**WHAT THIS TASK INVOLVES**
Copy out, from the entries below, each line holding the string "with".

[Dataset entries]
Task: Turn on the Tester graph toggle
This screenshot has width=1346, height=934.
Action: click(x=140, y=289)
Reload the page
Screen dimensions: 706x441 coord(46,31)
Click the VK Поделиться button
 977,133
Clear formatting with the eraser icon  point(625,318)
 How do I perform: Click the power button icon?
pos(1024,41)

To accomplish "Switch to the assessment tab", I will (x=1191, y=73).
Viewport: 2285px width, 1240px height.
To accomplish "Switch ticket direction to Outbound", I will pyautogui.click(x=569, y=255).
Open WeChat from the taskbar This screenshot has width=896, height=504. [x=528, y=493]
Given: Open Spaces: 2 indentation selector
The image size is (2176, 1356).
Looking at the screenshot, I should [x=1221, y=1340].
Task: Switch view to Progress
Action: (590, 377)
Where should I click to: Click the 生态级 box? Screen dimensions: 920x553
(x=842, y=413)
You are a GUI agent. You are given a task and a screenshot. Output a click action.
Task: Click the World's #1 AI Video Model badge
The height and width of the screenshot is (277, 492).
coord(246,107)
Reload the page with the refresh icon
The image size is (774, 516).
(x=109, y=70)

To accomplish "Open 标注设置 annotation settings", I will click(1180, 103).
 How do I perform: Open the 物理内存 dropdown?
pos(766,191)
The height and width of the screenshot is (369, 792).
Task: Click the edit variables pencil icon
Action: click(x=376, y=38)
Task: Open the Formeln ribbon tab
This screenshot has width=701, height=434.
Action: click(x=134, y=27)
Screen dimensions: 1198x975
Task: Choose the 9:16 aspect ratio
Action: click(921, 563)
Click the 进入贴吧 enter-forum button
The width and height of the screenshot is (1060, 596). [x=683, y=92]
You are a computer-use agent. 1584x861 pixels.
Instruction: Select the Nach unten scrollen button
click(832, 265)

**EXERCISE RESULT**
Clear formatting with the eraser icon  point(625,318)
Reload the page with the refresh icon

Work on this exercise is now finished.